You don’t have to change your whole house to accommodate a family member with a disability. Small but helpful changes can already make a big difference to your home and the people living in it.
Accessibility is the all-important consideration you always have to remember.
Have a ramp installed at the entrance of your house. If your house has more than one story, consider installing an elevator that can fit a wheelchair with enough extra space for equipment and a companion in it.
Check the height of the furniture. Tables, counters, sinks, and even wardrobes should be adjusted to the level that a person with a disability can easily reach it. There are now tables that have features like adjustable heights, tabletops that can be tilted, and one with sufficient legroom for wheelchairs.
Related to space, make sure that hallways and doorways can accommodate a wheelchair or a person with a cane. Arrange furniture so that there is enough space to maneuver between them.
Bathrooms are dangerous and uncomfortable areas for people with disabilities. So, it deserves a special discussion.
The most important design aspect here is the floor. Choose floor surfaces very carefully. You don’t want anyone slipping on a wet surface. There are now non-slip floor tiles that come in various practical but stylish designs and colors.
Then there are the bathtubs. Consider having walk-in bathtubs for disabled or elderly family members. These tubs are easily accessible, have safety bars, and contain textured flooring. Everyone in the family can use them.
Also, you now have options for toilets that can be moved to the side so there will be space for a wheelchair.
For the sinks, shallow ones with the drains fixed toward the back are preferable. You’ll have style, space, and functionality all at the same time with this design.
Switches and Handles
Again, with accessibility in mind, adjust your door handles, light switches, emergency buttons, and other control panels. You can use decals or wall hangings to hide these peripherals.

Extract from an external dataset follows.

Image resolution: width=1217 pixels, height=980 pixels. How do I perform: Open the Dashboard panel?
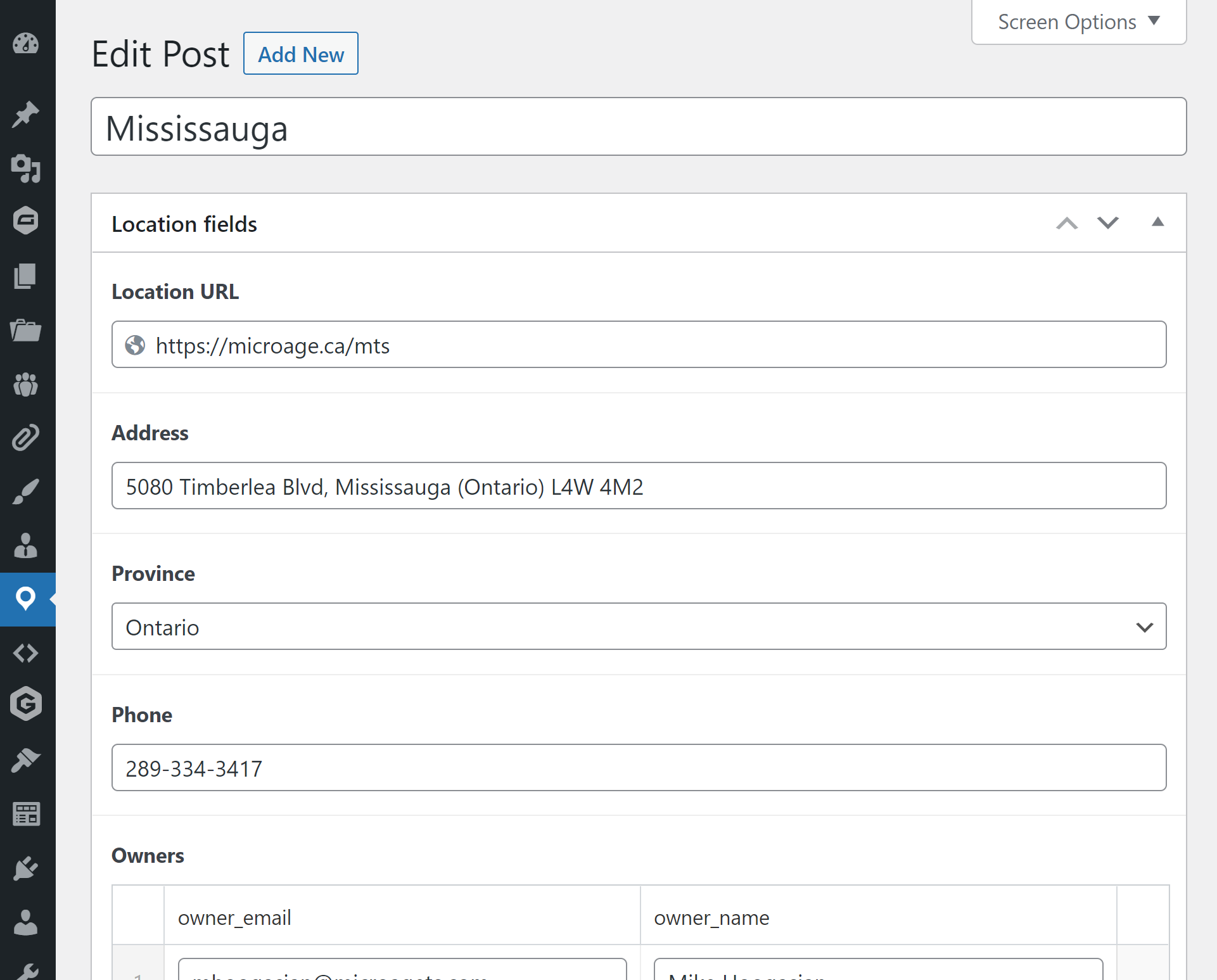point(27,44)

You can also fully utilize technology and convert your home into a smart home. Smart technologies allow people with disabilities to control their environment using devices. For example, a person who cannot use his hands can use technology to turn on the lights, play music from a gadget, and control the thermostat with just subtle body movements like the twitch of an ear.
There are also motion sensors that open light fixtures without the need for a switch. Some allow people who cannot speak to communicate using gadgets.
Whether it’s bathtubs for disabled people or gadgets to control the blinds, these practical but comforting interior features can make life a bit easier for everyone in the family.